March 20, 2017. Probiotic Product Labels in the European Union
Understanding the information that is – and isn’t – on a probiotic product label can be difficult. ISAPP created an infographic to help understand the information on the label of a dietary supplement probiotic product. Different regions around the world have different regulatory labeling requirements for probiotic products. See here for an example of a product sold in the United States. This infographic featured on this page, ‘Deciphering a Probiotic Product Label: EU Version’, shows an example of a probiotic food supplement that would be marketed in the European Union (EU). However, even within the EU, different countries differ with regard to label requirements.
Probiotic product labels lack information about what health benefits are associated with the product. This is due to a combination of regulatory restrictions and scientific limitations. For the probiotics sold as nutritional supplements in the EU, all health claims are assessed by the European Food and Safety Authority (EFSA). Furthermore each European country has its own country-specific rules. As of today, no health claims for probiotics have been approved by EFSA, and therefore, labels typically contain little or no description of what benefits you can expect from the probiotic. Some European countries cannot even put the word ‘probiotic’ on a product label.

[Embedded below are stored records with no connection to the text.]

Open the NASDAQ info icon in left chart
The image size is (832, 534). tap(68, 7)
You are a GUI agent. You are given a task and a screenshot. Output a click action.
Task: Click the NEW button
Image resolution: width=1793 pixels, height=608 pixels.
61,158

However, this does not mean that evidence for probiotic benefits is necessarily lacking. (See here for more details about probiotics and their associated health benefits.) But it can mean that products containing probiotic strains that have been extensively studied cannot communicate the health benefits because of regulatory restrictions. For example, the types of studies conducted, the populations of people studied or the endpoints of the research may not meet regulatory guidelines. On the other hand, some commercial products may not have been evaluated in controlled human studies. Today’s EU labels do not allow distinguishing between these two extremes. EU probiotic product labeling does not give consumers enough information to determine the best products for their needs. To help with this situation, companies sometimes provide information to the extent allowed by law through the use of third party channels such as independent scientists, healthcare professionals, or clinical organizations. Thus, European consumers must rely on their own research into products in addition to information from their healthcare professionals.
The use of probiotic products for specific consumer or patient groups requires assessment by professionals. It is therefore advised to always consult your physician or health care provider to decide if a specific probiotic product may be beneficial for you.
According to the FAO/WHO 2002 Working Group on Guidelines for the Evaluation of Probiotics in Food (page 39 of this combined document), the following information should be on a probiotic label:
- Genus, species and strain designation for each probiotic strain in the product.
- Minimum viable numbers of each probiotic strain at the end of the shelf-life, typically expressed in colony forming units (cfu). (Note: in practice, products often give a total count for all strains combined. In this case it is not possible to know if all strains in a product are at roughly the same level or at very different levels.)
- The suggested serving size (or dose) must deliver the effective dose of probiotics related to any health benefit communicated on the label.
- Health claim(s) (as allowed by law and substantiated by studies)
- Proper storage conditions
- Corporate contact details for consumer information
These principles were reiterated in ‘Best Practices Guidelines for Probiotics’ (2017) developed by the Council for Responsible Nutrition (CRN). Neither the FAO/WHO nor the CRN guidelines carry the force of law.